As mobile computing and communication devices become more prevalent, the need for additional services and functionality increases as well. For example, mobile communication devices such as cell phones were originally intended simply to allow a mobile user to communicate telephonically from remote locations without the need to locate a landline such as a pay phone. As cellular technology and devices increased in prevalence, users began to demand and receive additional services unique to the mobile environment. For example, many cellular communication devices are now used in a highly mobile environment where real-time location-based services are needed. Indeed, many vehicles now come equipped with cellular wireless telematics units, and the need for navigation assistance, weather data, traffic reports, and other location-based information has increased accordingly.
The provision of location-based information and services entails overcoming a number of challenges, but the first step in providing such services is the accurate identification of a mobile node's location.

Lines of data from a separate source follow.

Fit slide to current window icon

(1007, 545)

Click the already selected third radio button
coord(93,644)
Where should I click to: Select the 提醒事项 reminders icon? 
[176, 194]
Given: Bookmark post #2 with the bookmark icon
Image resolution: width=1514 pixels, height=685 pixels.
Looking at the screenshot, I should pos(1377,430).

Location detection and identification implementations are generally either control-plane applications or user-plane applications. Control plane applications use the network signaling capabilities, e.g., IS-41 signaling networks, as a means to detect the location of the mobile node. The “E911” service is an example of a well-known control plane application. Control plane location detections are typically network initiated.

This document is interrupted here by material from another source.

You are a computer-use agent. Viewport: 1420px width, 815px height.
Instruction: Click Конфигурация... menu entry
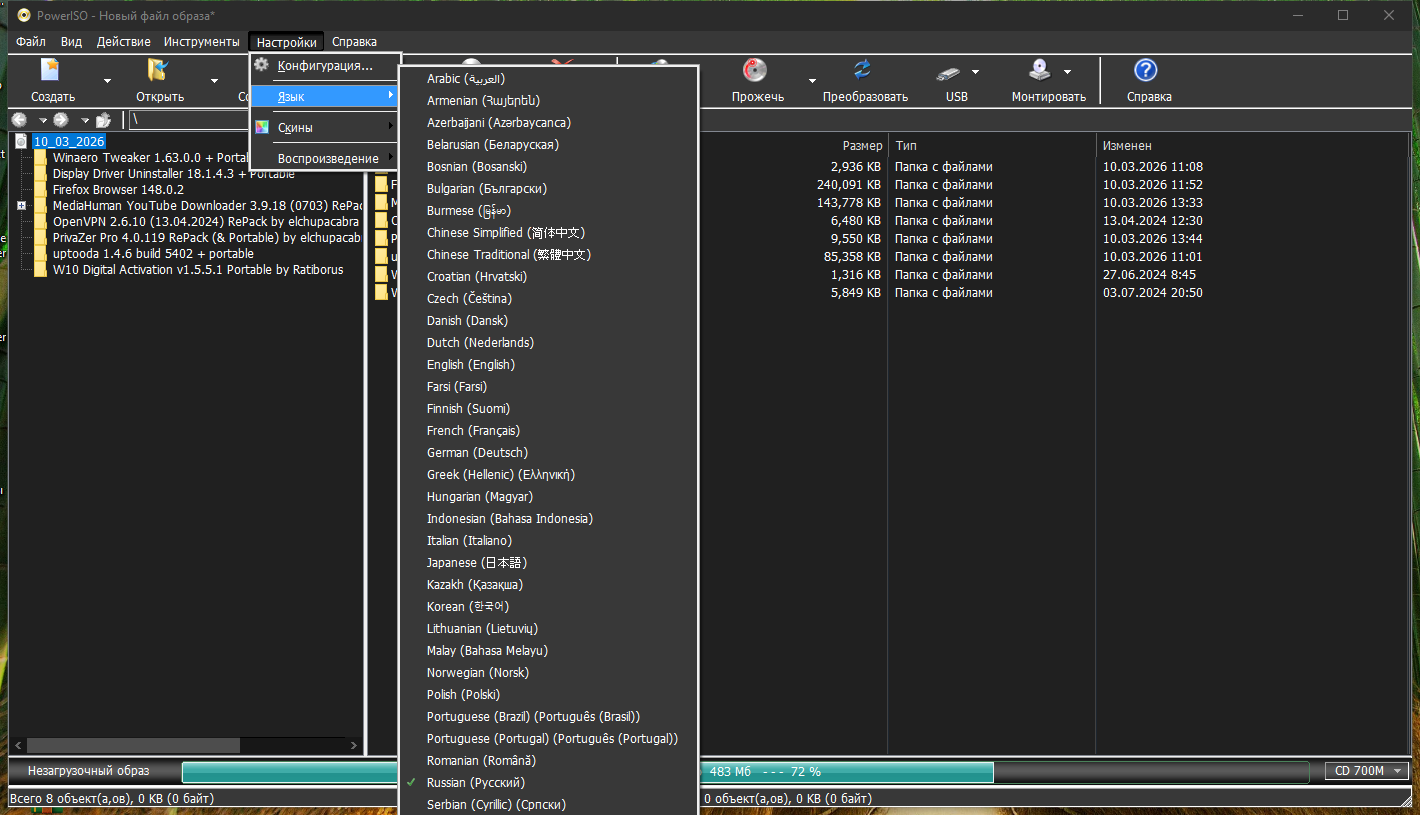(324, 66)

In contrast, user plane implementations use the IP network and protocols rather than the signaling network for location data requests and transmission. Although all user plane implementations are IP-based, there are different possible user plane implementations with this group. For example, user plane implementations can operate according to either a “Trusted” or “Non-Trusted” model. The trusted model assumes that the location client/application are trusted, and thus no authentication of the client is required. In this model, there are no network initiated location requests. In contrast, the non-trusted model requires that the location requesting entity to be authenticated, thus allowing for both network initialed and mobile initiated location requests.
Both control and user plane implementations use a Base Station Almanac (BSA) lookup to provide an initial location determination. However, user plane implementations employ the system ID (SID, used to determine a home network from a roaming network), network ID (NID), BASEID and PN-OFFSET as keys for the BSA lookup operation. In contrast, the control plane implementations use the Switch number as a key for the BSA lookup operation. The BASE ID can be a Base Station ID, e.g., a unique number within a cellular system that identifies each cell site. The PN-OFFSET can be a unique number identifying a sector within a base station that operates according to a CDMA-based access technology standard.
Although there are also proprietary solutions that do not completely fit the above categorizations, such solutions often have features similar to one or more of the foregoing categories. Thus, available location detection implementation currently include control-plane, trusted user plane, non-trusted user plane, and proprietary solutions. In view of this wide variety of location detection implementations, the likelihood of a user device needing to operate within more than one implementation is substantial. For example, location detection while roaming is an issue in such a heterogeneous implementation. No inter-working solution exists, and as a result, current roaming solutions simply assume, often incorrectly, that the visited and home networks offer similar location detection solutions.